Validation of hits unique to each Nedd4 protein. HEK293T cells were co-transfected (or not) with the indicated hit cDNA and Nedd4 protein (WT or catalytically inactive CS mutant) and ubiquitylation and binding assays performed as described in the legend to Figure 5 and in the Materials and methods. (A) Ubiquitylation and binding by rNedd4-1 to annexin A9 (ANXA9, left panel) or aquaporin9 (AQP9, right panel). (B) Ubiquitylation and binding by hNedd4-1 to the large subunit of RNA Pol-II (RTF1, left panel) or the FGF receptor 1(FGFR1, right panel). (C) Ubiquitylation and binding by hNedd4-2 to the voltage-gated Ca²⁺ channel CACNB1 (left panel) or the activin receptor 1B (ACVR1B, right panel).

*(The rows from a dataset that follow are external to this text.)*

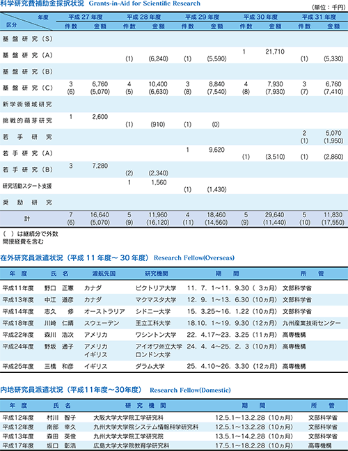Screen dimensions: 348x451
Task: Click the 研究活動スタート支援 row label
Action: pyautogui.click(x=27, y=186)
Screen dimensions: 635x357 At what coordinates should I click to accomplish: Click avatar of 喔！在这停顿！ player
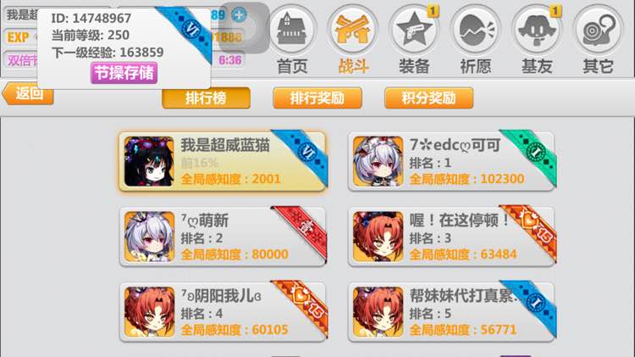[378, 237]
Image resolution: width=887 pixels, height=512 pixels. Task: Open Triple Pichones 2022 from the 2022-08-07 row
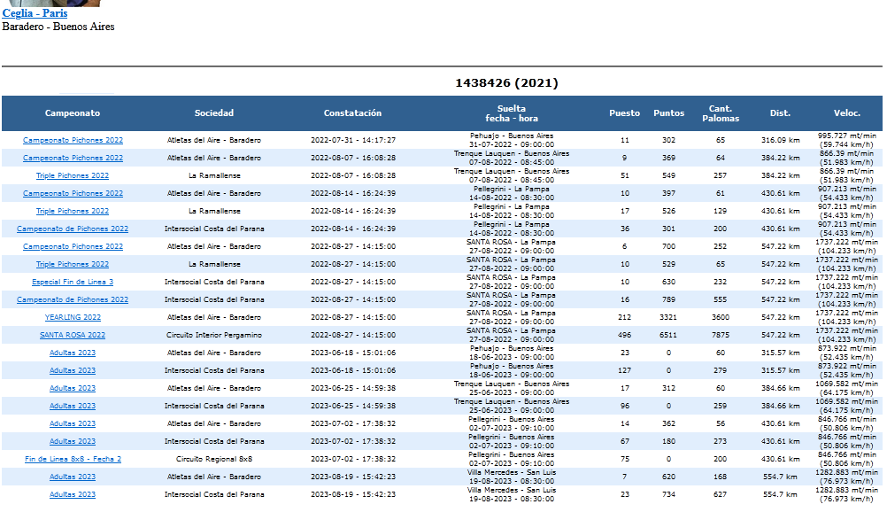point(73,175)
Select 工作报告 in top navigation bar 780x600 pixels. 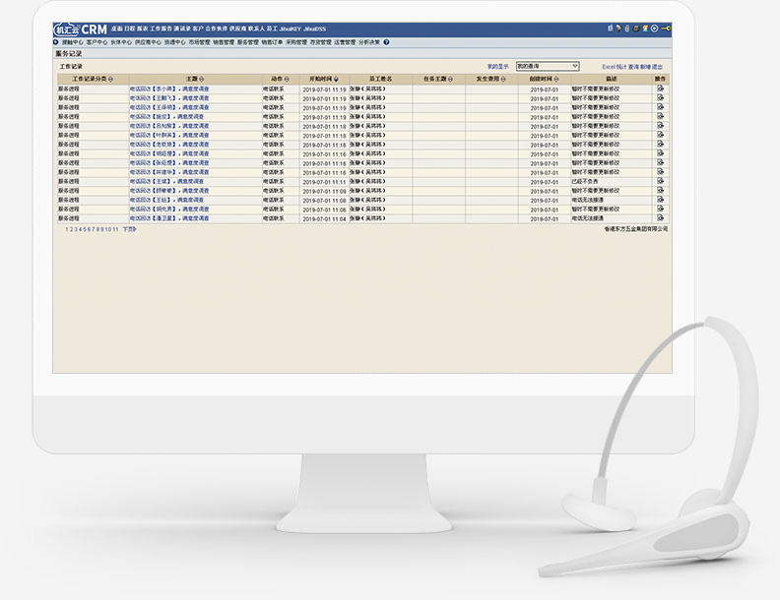click(160, 30)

A full list of all validation assays performed is provided in Table III. To ensure that binding between the Nedd4 proteins and their targets did not occur after cell lysis, independent transfections were also carried out on parallel plates and the lysates from these were mixed after lysis to test for co-IP. No co-IP was detected in any of them (see right-hand panels in A–C, middle blots).

Figure 7

Sustained FGF-mediated signalling by knockdown or knockout (KO) of Nedd4-1 in cells. (A) HEK293T cells were either not transfected (−) or transfected with non-specific (NS) shRNA or a mixture of two shRNAs that target Nedd4-1, as described earlier (Fouladkou et al, 2008). Where indicated, cells were also co-transfected with human Flag-tagged FGFR1 (Flag–hFGFR1). At 1 day after transfections, cells were serum-starved (or not (−)) for 36 h and then treated with human FGF1 (100 ng/ml) plus 10 μg/ml heparin for the indicated times. Cells were then lysed, Flag–hFGFR1 immunoprecipitated with anti-Flag antibodies and immunoblotted (WB) either with anti-pTyr antibodies to detect activated FGFR1, or with anti-Flag antibodies to determine total FGFR1 protein. Aliquots of the lysates were also blotted for hNedd4-1 to prove knockdown, for phospho-Akt (pAkt) and phospho-Erk1/2 (pErk) to determine activation of Akt and Erk, respectively, as well as for total Akt, Erk and β-actin, used as controls. (B) Wild-type (WT) and Nedd4-1^−/− knockout (KO) MEFs were incubated without (starved- time 0) or with mouse FGF2 plus heparin for 5, 30, 60 or 120 min. FGF-dependent signalling was tested by immunoblotting with phospho-specific antibodies against Erk1/2 (pErk) and Akt (pAkt) and compared with total expression of Akt and Erk1/2. Lower panels: quantification of kinetics of Erk and Akt activation (pErk and pAkt) normalized to total Erk and Akt expression. Two independently derived MEF cell lines for each genotype (E2 and E7 for WT and E3 and E5 for KO—see upper right panel) were used in three independent experiments. Error bars represent s.d. values of pooled data.

Figure 8

Summary of protein interactions and protein function for Nedd4 family substrates. (A) Network diagram showing 29 Nedd4 substrates identified in this study (coloured nodes) and their interactions with 85 other proteins (grey nodes)—only first neighbours are shown. (B) Functions of Nedd4 substrates. Each substrate was manually assigned to one of 11 categories on the basis of their GO categories. For both (A) and (B), nodes (proteins) are coloured according to their enzyme specificity. Source data is available for this figure at www.nature.com/msb.